==== 추출 자료 ====
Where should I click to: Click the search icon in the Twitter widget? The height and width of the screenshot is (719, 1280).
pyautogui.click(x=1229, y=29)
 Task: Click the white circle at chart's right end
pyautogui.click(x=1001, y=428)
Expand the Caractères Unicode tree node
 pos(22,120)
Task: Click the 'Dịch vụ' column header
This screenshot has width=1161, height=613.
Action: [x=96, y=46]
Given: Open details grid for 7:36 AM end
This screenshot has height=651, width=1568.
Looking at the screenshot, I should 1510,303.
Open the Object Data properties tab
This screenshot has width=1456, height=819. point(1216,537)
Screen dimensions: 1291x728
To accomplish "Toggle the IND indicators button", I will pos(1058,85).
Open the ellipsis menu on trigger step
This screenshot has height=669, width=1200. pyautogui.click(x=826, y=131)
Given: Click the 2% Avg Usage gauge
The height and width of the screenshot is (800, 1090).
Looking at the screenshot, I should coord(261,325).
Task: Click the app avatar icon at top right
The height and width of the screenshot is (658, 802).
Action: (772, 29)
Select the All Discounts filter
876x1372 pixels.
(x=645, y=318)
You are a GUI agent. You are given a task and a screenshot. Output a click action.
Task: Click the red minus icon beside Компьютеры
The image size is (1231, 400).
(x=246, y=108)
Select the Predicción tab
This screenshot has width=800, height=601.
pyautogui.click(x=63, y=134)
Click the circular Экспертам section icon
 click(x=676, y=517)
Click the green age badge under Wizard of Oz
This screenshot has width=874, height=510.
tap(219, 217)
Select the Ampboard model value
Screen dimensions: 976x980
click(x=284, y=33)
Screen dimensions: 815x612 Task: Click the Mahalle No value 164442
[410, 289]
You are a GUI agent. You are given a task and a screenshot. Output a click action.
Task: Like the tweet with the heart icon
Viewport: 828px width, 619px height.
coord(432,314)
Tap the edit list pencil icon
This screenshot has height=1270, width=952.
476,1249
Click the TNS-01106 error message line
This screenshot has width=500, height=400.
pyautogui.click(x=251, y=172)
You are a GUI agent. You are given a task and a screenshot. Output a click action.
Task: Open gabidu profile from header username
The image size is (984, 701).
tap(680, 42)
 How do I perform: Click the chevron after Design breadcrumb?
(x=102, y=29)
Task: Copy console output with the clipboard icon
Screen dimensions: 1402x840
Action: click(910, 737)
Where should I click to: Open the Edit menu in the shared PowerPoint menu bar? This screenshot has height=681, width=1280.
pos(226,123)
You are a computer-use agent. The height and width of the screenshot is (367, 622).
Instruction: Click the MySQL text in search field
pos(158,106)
====
위의 항목을 모두 JSON 문자열 목록으로 나타내세요. 각 줄을 문자열 하나로 만들고 빈 줄은 빼세요.

[
  "Where should I click to: Click the search icon in the Twitter widget? The height and width of the screenshot is (719, 1280).",
  "pyautogui.click(x=1229, y=29)",
  " Task: Click the white circle at chart's right end",
  "pyautogui.click(x=1001, y=428)",
  "Expand the Caractères Unicode tree node",
  " pos(22,120)",
  "Task: Click the 'Dịch vụ' column header",
  "This screenshot has width=1161, height=613.",
  "Action: [x=96, y=46]",
  "Given: Open details grid for 7:36 AM end",
  "This screenshot has height=651, width=1568.",
  "Looking at the screenshot, I should 1510,303.",
  "Open the Object Data properties tab",
  "This screenshot has width=1456, height=819. point(1216,537)",
  "Screen dimensions: 1291x728",
  "To accomplish \"Toggle the IND indicators button\", I will pos(1058,85).",
  "Open the ellipsis menu on trigger step",
  "This screenshot has height=669, width=1200. pyautogui.click(x=826, y=131)",
  "Given: Click the 2% Avg Usage gauge",
  "The height and width of the screenshot is (800, 1090).",
  "Looking at the screenshot, I should coord(261,325).",
  "Task: Click the app avatar icon at top right",
  "The height and width of the screenshot is (658, 802).",
  "Action: (772, 29)",
  "Select the All Discounts filter",
  "876x1372 pixels.",
  "(x=645, y=318)",
  "You are a GUI agent. You are given a task and a screenshot. Output a click action.",
  "Task: Click the red minus icon beside Компьютеры",
  "The image size is (1231, 400).",
  "(x=246, y=108)",
  "Select the Predicción tab",
  "This screenshot has width=800, height=601.",
  "pyautogui.click(x=63, y=134)",
  "Click the circular Экспертам section icon",
  " click(x=676, y=517)",
  "Click the green age badge under Wizard of Oz",
  "This screenshot has width=874, height=510.",
  "tap(219, 217)",
  "Select the Ampboard model value",
  "Screen dimensions: 976x980",
  "click(x=284, y=33)",
  "Screen dimensions: 815x612 Task: Click the Mahalle No value 164442",
  "[410, 289]",
  "You are a GUI agent. You are given a task and a screenshot. Output a click action.",
  "Task: Like the tweet with the heart icon",
  "Viewport: 828px width, 619px height.",
  "coord(432,314)",
  "Tap the edit list pencil icon",
  "This screenshot has height=1270, width=952.",
  "476,1249",
  "Click the TNS-01106 error message line",
  "This screenshot has width=500, height=400.",
  "pyautogui.click(x=251, y=172)",
  "You are a GUI agent. You are given a task and a screenshot. Output a click action.",
  "Task: Open gabidu profile from header username",
  "The image size is (984, 701).",
  "tap(680, 42)",
  " How do I perform: Click the chevron after Design breadcrumb?",
  "(x=102, y=29)",
  "Task: Copy console output with the clipboard icon",
  "Screen dimensions: 1402x840",
  "Action: click(910, 737)",
  "Where should I click to: Open the Edit menu in the shared PowerPoint menu bar? This screenshot has height=681, width=1280.",
  "pos(226,123)",
  "You are a computer-use agent. The height and width of the screenshot is (367, 622).",
  "Instruction: Click the MySQL text in search field",
  "pos(158,106)"
]